Directive: Filter the items below, copying out every line that contains the word "Describe", with case taken into account.

________

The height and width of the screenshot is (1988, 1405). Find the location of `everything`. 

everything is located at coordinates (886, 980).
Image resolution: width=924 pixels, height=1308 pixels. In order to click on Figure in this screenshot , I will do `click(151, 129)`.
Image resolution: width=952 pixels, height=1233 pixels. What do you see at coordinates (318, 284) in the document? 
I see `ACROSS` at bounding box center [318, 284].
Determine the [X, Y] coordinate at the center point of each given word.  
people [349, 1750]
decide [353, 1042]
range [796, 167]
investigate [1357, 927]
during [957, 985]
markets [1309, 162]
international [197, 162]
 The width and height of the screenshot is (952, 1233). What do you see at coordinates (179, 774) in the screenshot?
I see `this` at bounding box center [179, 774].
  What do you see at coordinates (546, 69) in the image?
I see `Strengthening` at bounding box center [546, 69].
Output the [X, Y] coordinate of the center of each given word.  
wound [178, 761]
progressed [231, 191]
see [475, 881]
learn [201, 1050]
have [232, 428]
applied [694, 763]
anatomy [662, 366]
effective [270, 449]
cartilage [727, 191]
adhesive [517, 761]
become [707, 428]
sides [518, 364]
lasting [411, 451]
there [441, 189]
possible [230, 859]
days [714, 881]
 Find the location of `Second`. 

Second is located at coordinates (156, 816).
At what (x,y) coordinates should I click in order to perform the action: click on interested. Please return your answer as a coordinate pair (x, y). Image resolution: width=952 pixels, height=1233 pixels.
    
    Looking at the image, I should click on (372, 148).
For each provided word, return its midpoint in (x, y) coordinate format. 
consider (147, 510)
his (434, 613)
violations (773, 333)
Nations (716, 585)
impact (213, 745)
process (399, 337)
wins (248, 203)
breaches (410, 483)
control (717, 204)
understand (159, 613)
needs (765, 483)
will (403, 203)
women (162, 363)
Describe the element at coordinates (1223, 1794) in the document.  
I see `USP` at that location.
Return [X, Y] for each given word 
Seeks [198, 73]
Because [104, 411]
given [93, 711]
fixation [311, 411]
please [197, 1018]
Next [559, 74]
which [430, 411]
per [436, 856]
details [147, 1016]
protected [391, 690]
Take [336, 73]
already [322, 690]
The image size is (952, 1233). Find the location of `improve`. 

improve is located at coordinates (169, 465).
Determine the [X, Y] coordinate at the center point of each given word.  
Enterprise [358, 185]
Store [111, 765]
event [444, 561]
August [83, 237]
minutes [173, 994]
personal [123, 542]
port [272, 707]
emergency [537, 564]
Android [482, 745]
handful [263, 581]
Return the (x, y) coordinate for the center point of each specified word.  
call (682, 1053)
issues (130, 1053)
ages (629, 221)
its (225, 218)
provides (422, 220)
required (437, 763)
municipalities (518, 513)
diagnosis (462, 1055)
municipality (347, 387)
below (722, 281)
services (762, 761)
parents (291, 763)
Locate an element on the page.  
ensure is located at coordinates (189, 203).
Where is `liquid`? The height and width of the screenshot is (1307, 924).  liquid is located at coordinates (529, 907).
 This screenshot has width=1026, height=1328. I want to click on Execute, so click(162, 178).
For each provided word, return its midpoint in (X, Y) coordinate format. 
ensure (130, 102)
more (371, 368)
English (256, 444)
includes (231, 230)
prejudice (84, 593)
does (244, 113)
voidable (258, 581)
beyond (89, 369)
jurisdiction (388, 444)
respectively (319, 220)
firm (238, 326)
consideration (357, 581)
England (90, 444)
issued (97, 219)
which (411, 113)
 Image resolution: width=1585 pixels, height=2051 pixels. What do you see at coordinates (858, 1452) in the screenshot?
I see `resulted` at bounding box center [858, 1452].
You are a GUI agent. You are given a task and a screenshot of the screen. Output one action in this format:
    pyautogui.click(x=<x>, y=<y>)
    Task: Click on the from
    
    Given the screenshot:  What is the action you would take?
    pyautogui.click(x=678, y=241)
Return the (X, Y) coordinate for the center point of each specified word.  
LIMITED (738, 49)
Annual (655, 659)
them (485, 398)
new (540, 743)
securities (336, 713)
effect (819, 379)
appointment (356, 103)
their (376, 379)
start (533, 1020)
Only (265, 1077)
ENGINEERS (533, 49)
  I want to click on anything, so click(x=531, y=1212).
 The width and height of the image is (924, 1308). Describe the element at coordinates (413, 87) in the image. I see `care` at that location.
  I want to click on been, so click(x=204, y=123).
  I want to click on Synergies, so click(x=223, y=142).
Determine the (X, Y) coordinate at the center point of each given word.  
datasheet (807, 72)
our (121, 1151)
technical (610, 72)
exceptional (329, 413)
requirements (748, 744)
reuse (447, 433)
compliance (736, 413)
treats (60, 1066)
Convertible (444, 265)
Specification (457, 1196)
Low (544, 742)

________

Result for this task:
Describe the element at coordinates (1223, 1794) in the document.  
 The width and height of the image is (924, 1308). Describe the element at coordinates (413, 87) in the image. I see `care` at that location.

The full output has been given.